🔐 Windows Server Security: Pro Tip (3) | Enforcing Screensaver Policies 🔐

Enforcing Screensaver Policies:

Password-Protected Screensaver Policy:

Enabling a password-protected screensaver is a crucial security measure, even in the latest Windows Server versions (2022/2024). This policy ensures that unattended workstations automatically lock after a period of inactivity, preventing unauthorized access.
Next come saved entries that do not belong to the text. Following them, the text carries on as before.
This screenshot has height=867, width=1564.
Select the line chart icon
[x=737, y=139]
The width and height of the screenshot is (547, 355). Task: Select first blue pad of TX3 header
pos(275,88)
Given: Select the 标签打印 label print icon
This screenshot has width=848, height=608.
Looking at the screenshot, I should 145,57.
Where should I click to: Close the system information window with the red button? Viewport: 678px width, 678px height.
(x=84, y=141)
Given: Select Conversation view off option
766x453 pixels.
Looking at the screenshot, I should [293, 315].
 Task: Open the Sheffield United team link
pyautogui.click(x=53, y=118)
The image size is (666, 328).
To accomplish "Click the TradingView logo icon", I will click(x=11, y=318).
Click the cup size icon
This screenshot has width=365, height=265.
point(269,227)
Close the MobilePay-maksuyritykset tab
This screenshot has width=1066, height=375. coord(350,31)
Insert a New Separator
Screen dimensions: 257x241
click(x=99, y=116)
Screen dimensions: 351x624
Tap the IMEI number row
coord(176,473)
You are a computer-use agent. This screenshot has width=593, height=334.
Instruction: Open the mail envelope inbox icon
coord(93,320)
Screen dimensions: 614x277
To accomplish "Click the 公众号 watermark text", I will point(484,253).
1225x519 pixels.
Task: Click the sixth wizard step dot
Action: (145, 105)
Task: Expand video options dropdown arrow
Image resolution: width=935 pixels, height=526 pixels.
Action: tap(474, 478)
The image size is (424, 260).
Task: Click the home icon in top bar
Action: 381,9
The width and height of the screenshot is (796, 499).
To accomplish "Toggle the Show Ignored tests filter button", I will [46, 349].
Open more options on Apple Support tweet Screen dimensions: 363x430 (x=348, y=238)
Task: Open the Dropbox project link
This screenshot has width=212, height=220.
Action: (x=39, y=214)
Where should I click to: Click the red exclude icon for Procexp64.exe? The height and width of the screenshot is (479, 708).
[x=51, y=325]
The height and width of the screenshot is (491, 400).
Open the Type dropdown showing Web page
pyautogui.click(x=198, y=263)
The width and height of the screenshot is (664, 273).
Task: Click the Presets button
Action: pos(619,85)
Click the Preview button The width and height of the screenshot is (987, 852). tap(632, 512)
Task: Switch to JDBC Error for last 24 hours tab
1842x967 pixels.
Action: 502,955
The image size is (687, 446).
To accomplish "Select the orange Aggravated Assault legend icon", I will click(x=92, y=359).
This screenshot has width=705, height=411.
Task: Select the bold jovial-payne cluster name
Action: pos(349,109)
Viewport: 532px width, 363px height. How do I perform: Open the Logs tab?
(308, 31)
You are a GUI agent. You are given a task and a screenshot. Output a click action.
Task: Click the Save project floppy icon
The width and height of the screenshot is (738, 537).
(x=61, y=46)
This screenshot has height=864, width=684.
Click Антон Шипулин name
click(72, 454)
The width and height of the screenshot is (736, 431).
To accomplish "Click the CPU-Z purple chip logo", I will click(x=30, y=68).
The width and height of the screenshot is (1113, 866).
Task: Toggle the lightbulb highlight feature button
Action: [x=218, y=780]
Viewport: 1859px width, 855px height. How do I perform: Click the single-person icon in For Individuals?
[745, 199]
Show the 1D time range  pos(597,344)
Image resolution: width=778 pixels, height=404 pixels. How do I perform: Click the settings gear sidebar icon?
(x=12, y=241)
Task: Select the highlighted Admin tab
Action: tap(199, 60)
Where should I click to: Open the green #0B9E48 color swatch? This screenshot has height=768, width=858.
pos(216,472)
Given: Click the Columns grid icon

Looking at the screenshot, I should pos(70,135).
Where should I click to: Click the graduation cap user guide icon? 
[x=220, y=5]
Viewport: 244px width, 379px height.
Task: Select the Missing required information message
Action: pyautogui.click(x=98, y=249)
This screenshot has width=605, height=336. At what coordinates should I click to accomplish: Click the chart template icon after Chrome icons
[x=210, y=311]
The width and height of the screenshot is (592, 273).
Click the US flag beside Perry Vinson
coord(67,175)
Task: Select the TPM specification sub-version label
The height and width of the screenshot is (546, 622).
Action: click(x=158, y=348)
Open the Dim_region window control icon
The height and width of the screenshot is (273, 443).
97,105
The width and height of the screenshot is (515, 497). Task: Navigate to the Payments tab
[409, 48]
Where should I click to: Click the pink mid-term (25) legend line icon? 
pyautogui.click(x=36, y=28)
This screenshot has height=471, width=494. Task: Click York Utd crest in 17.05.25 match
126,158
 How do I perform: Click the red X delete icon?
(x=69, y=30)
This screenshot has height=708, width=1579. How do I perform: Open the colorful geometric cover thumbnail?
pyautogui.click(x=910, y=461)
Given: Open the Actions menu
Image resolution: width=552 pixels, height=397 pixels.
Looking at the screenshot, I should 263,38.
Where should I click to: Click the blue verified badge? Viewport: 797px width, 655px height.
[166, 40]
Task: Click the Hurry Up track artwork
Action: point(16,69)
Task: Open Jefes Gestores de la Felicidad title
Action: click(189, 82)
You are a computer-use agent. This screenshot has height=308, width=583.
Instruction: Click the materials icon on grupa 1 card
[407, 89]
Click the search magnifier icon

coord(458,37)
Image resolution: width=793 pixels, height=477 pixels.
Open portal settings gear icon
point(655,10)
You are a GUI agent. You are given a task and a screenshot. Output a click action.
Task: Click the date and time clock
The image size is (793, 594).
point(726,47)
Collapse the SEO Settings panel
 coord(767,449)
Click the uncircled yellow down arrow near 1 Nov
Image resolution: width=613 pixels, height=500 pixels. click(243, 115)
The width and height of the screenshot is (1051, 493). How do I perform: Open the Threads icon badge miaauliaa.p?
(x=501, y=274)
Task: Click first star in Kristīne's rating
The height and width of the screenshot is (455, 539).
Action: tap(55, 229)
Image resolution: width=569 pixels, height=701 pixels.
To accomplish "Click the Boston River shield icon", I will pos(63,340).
By hiding the screensaver settings from users and enforcing this policy via Group Policy or the Registry, administrators can maintain security compliance and avoid accidental or malicious changes.

Steps to Enable and Enforce the Password-Protected Screensaver:

Method 1: Using Group Policy Editor (GPEdit.msc)

o    Open the Group Policy (gpedit.msc) -> User Configuration → Administrative Templates → Control Panel → Personalization

Configure the following settings:

§  Enable Screen Saver: Set to Enabled.

§  Password Protect the Screen Saver: Set to Enabled.

§  Screen Saver Timeout: Set the timeout period (e.g., 300 seconds for 5 minutes).

§  Prevent Changing Screen Saver: Set to Enabled to hide the screensaver tab and prevent user changes.

§  Apply the settings and restart or log off to ensure the policies take effect.

Method 2: Using Registry Editor (Regedit)

At Registry Editor (regedit) in the Run dialog (Win + R).

o    HKCU\Software\Policies\Microsoft\Windows\Control Panel\Desktop

Create or modify the following keys:

o    ScreenSaveActive: Set the value to 1 (enables the screensaver).

o    ScreenSaverIsSecure: Set the value to 1 (enforces password protection).

o    ScreenSaveTimeOut: Set the value to the desired timeout period in seconds (e.g., 900 for 15 minutes).

o NoDispScrSavPage: Set the value to 1 to hide the screensaver tab from users.

Once these changes are made, restart the system or log off and back on to apply them.

Disclimar: The information provided in this article is for knowledge-sharing purposes only. Please exercise caution and consider real-time scenarios before applying.